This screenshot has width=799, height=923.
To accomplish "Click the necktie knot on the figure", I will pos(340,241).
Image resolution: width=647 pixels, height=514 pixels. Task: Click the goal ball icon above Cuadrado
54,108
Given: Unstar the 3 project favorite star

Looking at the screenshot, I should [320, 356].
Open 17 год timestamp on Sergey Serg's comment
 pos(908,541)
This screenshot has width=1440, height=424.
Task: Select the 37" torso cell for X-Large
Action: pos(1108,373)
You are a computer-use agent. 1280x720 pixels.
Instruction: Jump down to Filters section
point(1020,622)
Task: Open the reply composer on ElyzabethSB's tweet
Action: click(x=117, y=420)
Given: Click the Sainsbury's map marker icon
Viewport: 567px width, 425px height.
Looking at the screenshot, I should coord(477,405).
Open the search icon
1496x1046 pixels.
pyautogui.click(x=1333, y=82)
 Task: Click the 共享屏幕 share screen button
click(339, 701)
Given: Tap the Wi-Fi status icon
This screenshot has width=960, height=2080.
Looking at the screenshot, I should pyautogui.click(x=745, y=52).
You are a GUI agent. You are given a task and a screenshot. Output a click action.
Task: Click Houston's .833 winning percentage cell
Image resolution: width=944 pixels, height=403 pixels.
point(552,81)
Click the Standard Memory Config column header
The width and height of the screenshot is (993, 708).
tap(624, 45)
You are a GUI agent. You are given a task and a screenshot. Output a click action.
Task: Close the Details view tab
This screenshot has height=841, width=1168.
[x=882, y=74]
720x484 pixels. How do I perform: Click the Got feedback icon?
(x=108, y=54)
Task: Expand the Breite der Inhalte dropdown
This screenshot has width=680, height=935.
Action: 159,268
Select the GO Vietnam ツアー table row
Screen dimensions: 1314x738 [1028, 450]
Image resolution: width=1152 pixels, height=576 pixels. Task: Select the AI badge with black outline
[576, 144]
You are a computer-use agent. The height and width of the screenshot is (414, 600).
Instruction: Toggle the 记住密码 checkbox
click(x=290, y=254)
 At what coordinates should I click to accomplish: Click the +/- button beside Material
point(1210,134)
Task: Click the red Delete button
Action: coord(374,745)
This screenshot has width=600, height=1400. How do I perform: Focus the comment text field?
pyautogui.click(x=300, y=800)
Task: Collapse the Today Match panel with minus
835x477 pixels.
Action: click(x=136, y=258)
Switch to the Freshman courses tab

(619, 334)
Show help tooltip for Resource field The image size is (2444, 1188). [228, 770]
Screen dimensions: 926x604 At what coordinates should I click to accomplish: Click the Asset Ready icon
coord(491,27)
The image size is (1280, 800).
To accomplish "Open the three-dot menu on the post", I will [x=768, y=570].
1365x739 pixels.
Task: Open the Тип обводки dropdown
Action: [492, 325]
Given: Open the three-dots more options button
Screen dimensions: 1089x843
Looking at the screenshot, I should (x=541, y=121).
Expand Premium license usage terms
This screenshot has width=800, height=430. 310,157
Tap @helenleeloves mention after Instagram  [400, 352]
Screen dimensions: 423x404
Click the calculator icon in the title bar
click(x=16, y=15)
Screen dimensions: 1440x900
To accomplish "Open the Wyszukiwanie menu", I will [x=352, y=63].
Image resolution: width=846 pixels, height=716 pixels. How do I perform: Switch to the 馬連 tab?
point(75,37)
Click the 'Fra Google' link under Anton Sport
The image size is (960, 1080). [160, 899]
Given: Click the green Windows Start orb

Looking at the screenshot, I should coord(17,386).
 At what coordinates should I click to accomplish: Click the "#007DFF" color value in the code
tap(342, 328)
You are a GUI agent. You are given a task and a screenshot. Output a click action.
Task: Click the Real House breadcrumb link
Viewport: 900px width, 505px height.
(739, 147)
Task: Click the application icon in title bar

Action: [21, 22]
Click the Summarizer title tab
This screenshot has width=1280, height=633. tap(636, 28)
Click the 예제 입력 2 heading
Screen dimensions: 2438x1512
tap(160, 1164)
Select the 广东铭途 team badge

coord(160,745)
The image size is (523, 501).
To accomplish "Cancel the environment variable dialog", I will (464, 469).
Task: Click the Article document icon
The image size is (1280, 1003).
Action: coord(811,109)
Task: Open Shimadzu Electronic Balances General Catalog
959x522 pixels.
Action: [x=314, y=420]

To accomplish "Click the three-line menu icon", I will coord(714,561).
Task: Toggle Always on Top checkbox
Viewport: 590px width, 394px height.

• WHAT IS EXPECTED: The whole listing above is to be transcribed exactly, line for line.

• YOUR RESPONSE:
This screenshot has width=799, height=923.
To accomplish "Click the necktie knot on the figure", I will pos(340,241).
Image resolution: width=647 pixels, height=514 pixels. Task: Click the goal ball icon above Cuadrado
54,108
Given: Unstar the 3 project favorite star

Looking at the screenshot, I should [320, 356].
Open 17 год timestamp on Sergey Serg's comment
 pos(908,541)
This screenshot has width=1440, height=424.
Task: Select the 37" torso cell for X-Large
Action: pos(1108,373)
You are a computer-use agent. 1280x720 pixels.
Instruction: Jump down to Filters section
point(1020,622)
Task: Open the reply composer on ElyzabethSB's tweet
Action: click(x=117, y=420)
Given: Click the Sainsbury's map marker icon
Viewport: 567px width, 425px height.
Looking at the screenshot, I should coord(477,405).
Open the search icon
1496x1046 pixels.
pyautogui.click(x=1333, y=82)
 Task: Click the 共享屏幕 share screen button
click(339, 701)
Given: Tap the Wi-Fi status icon
This screenshot has width=960, height=2080.
Looking at the screenshot, I should pyautogui.click(x=745, y=52).
You are a GUI agent. You are given a task and a screenshot. Output a click action.
Task: Click Houston's .833 winning percentage cell
Image resolution: width=944 pixels, height=403 pixels.
point(552,81)
Click the Standard Memory Config column header
The width and height of the screenshot is (993, 708).
tap(624, 45)
You are a GUI agent. You are given a task and a screenshot. Output a click action.
Task: Close the Details view tab
This screenshot has height=841, width=1168.
[x=882, y=74]
720x484 pixels. How do I perform: Click the Got feedback icon?
(x=108, y=54)
Task: Expand the Breite der Inhalte dropdown
This screenshot has width=680, height=935.
Action: 159,268
Select the GO Vietnam ツアー table row
Screen dimensions: 1314x738 [1028, 450]
Image resolution: width=1152 pixels, height=576 pixels. Task: Select the AI badge with black outline
[576, 144]
You are a computer-use agent. The height and width of the screenshot is (414, 600).
Instruction: Toggle the 记住密码 checkbox
click(x=290, y=254)
 At what coordinates should I click to accomplish: Click the +/- button beside Material
point(1210,134)
Task: Click the red Delete button
Action: coord(374,745)
This screenshot has width=600, height=1400. How do I perform: Focus the comment text field?
pyautogui.click(x=300, y=800)
Task: Collapse the Today Match panel with minus
835x477 pixels.
Action: click(x=136, y=258)
Switch to the Freshman courses tab

(619, 334)
Show help tooltip for Resource field The image size is (2444, 1188). [228, 770]
Screen dimensions: 926x604 At what coordinates should I click to accomplish: Click the Asset Ready icon
coord(491,27)
The image size is (1280, 800).
To accomplish "Open the three-dot menu on the post", I will [x=768, y=570].
1365x739 pixels.
Task: Open the Тип обводки dropdown
Action: [492, 325]
Given: Open the three-dots more options button
Screen dimensions: 1089x843
Looking at the screenshot, I should (x=541, y=121).
Expand Premium license usage terms
This screenshot has width=800, height=430. 310,157
Tap @helenleeloves mention after Instagram  [400, 352]
Screen dimensions: 423x404
Click the calculator icon in the title bar
click(x=16, y=15)
Screen dimensions: 1440x900
To accomplish "Open the Wyszukiwanie menu", I will [x=352, y=63].
Image resolution: width=846 pixels, height=716 pixels. How do I perform: Switch to the 馬連 tab?
point(75,37)
Click the 'Fra Google' link under Anton Sport
The image size is (960, 1080). [160, 899]
Given: Click the green Windows Start orb

Looking at the screenshot, I should coord(17,386).
 At what coordinates should I click to accomplish: Click the "#007DFF" color value in the code
tap(342, 328)
You are a GUI agent. You are given a task and a screenshot. Output a click action.
Task: Click the Real House breadcrumb link
Viewport: 900px width, 505px height.
(739, 147)
Task: Click the application icon in title bar

Action: [21, 22]
Click the Summarizer title tab
This screenshot has width=1280, height=633. tap(636, 28)
Click the 예제 입력 2 heading
Screen dimensions: 2438x1512
tap(160, 1164)
Select the 广东铭途 team badge

coord(160,745)
The image size is (523, 501).
To accomplish "Cancel the environment variable dialog", I will (464, 469).
Task: Click the Article document icon
The image size is (1280, 1003).
Action: coord(811,109)
Task: Open Shimadzu Electronic Balances General Catalog
959x522 pixels.
Action: [x=314, y=420]

To accomplish "Click the three-line menu icon", I will coord(714,561).
Task: Toggle Always on Top checkbox
Viewport: 590px width, 394px height.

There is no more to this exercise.